Durante las horas pasadas en el sótano, ella conoció mejor a Peter de lo que lo había hecho nunca, probablemente mejor de lo que él quería que ella lo conociera. Por otro lado, él también la conoció mejor a ella. Y ella sabía lo que él pensaba de lo que veía, y él sabía lo que ella pensaba de lo que veía, y hacia las ocho la situación empezó a volverse insoportable, una forma de tortura en el reducido sótano. Miraban cada vez más a menudo hacia la ventana para ver si se hacía pronto de noche y podían salir al exterior de una vez.
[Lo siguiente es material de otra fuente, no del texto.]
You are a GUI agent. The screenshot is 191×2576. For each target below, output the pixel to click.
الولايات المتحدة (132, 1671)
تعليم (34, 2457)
Cuando el reloj marcaba las nueve y el cuarto había quedado envuelto en las sombras, con la ventana como un rectángulo gris oscuro, Peter inquirió:

– ¿Salimos, entonces?

– Sí.

Menudo alivio usar la voz otra vez. La lengua hablada es limitada, no está tan cargada de significados ni de contenidos velados como la del pensamiento. La cosa había llegado tan lejos que casi habían empezado a aborrecerse mutuamente de pura saciedad reveladora, y los dos lo sabían. Ella lo sabía todo de la homosexualidad latente de él, de su tacañería con otras personas, del desprecio que sentía hacia sí mismo. Ella supo también del esfuerzo de Peter para superar sus carencias, de su anhelo de ternura y contacto con otras personas al tiempo que sentía terror ante tal cosa, lo que se manifestaba en ese aislamiento que él mismo había elegido.